Food & nutrition research

Twelve-week-conjugated linoleic acid supplementation has no effects on the selected markers of atherosclerosis in obese and overweight women.

PMID 27834186


The antiatherogenic effect of conjugated linoleic acid (CLA) has been demonstrated in animal models. Although there are plenty of in vitro studies that suggest the profitable properties of CLA, the results in humans remain inconsistent. In this study, we assessed the impact of CLA supplementation on the levels of atherosclerosis markers - high-sensitivity C-reactive protein (hs-CRP) and asymmetrical dimethylarginine (ADMA).
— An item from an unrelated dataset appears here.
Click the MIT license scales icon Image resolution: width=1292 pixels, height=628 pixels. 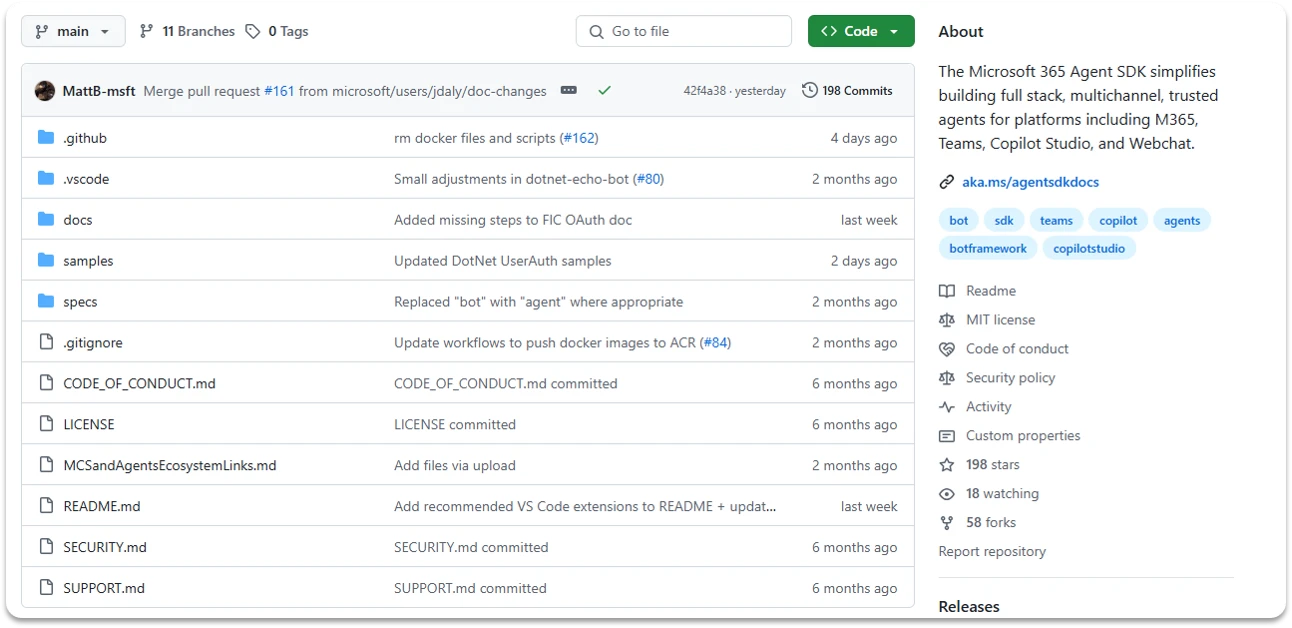coord(946,319)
Seventy-four adult female subjects with body mass index ≥25 kg/m(2) were enrolled in the double-blind, placebo-controlled nutritional intervention. The study participants were randomly assigned to receive 3 g/day CLA or placebo (sunflower oil) for 12 weeks. In all subjects, we measured hs-CRP and ADMA concentrations by using enzyme-linked immunosorbent assay. No significant differences were found in hs-CRP and ADMA levels before and after nutritional intervention between both groups. The changes in hs-CRP and ADMA concentration values (Δhs-CRP; ΔADMA median [interquartile range]) did not differ between subjects from the placebo (-0.1 [-0.8 to 0.3]; -0.02 [-0.12 to 0.14]) and CLA (0.2 [-0.7 to 0.9]; 0.04 [-0.14 to 0.13]) groups. The incidence of reduction of hs-CRP or ADMA concentration was not different in subjects of the CLA group compared to those of the placebo group (41.9% vs. 50%, relative risk [RR]=0.8387, 95% confidence interval [CI]=0.4887-1.4493, p=0.5232 and 61.3% vs. 56.2%, RR=1.0896, 95% CI=0.7200-1.6589, p=0.6847, respectively). Twelve weeks of CLA supplementation had no effect on selected markers of atherosclerosis in obese and overweight women.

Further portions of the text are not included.